● ENTRIES SUPPLIED:

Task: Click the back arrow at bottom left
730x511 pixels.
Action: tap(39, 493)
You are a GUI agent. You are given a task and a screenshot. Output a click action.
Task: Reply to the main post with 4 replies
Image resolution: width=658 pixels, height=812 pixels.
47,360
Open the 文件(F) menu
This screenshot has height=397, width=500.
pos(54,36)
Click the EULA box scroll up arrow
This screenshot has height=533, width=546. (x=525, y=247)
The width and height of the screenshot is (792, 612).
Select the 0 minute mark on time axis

---

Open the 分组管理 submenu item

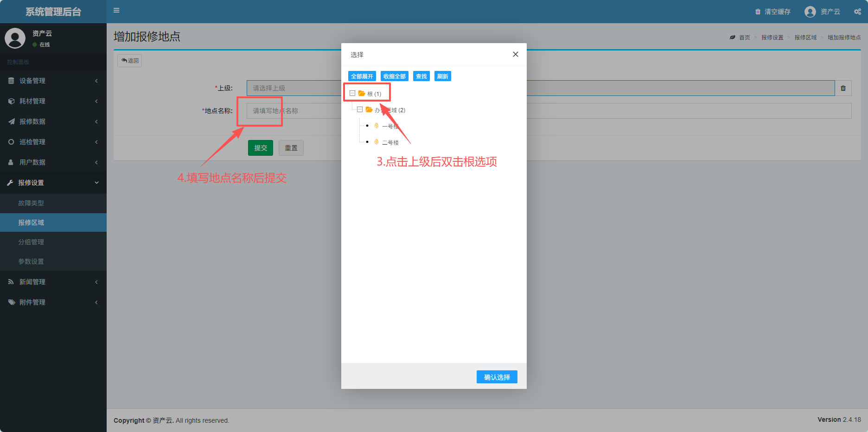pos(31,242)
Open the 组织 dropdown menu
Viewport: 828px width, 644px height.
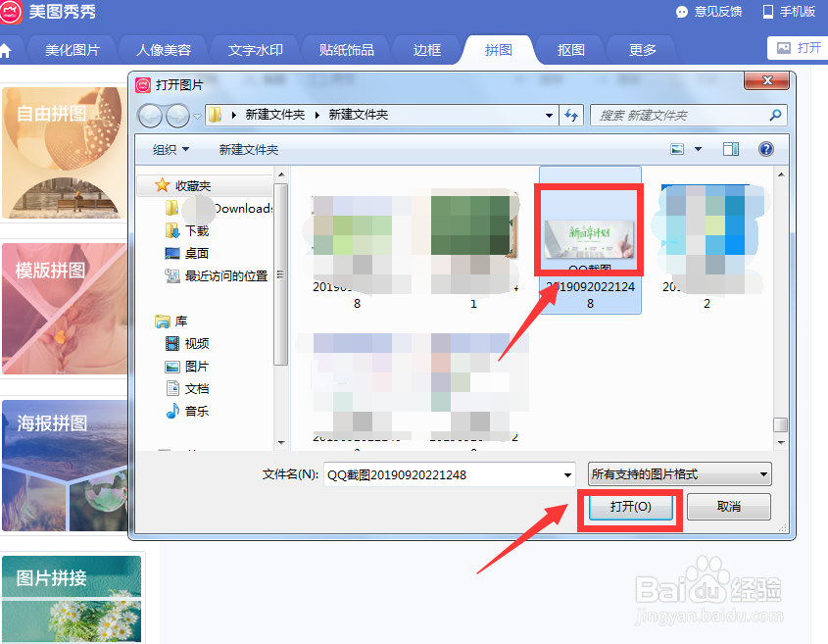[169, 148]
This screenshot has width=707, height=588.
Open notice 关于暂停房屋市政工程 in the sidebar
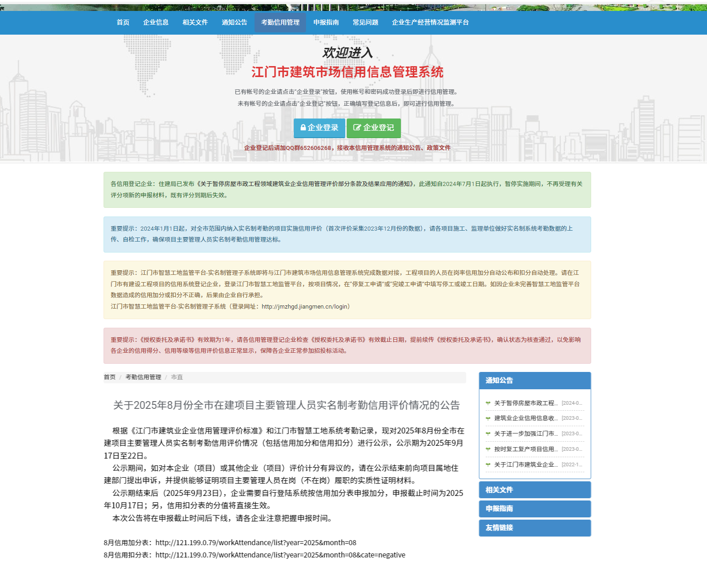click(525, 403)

● ABOUT THIS TASK: After locating the line holding "Task: Reply to the main post with 4 replies" above, output exactly that line and every line after it through the line holding "Select the 0 minute mark on time axis". Include nothing else.

● PROBLEM SOLUTION:
Task: Reply to the main post with 4 replies
Image resolution: width=658 pixels, height=812 pixels.
47,360
Open the 文件(F) menu
This screenshot has height=397, width=500.
pos(54,36)
Click the EULA box scroll up arrow
This screenshot has height=533, width=546. (x=525, y=247)
The width and height of the screenshot is (792, 612).
Select the 0 minute mark on time axis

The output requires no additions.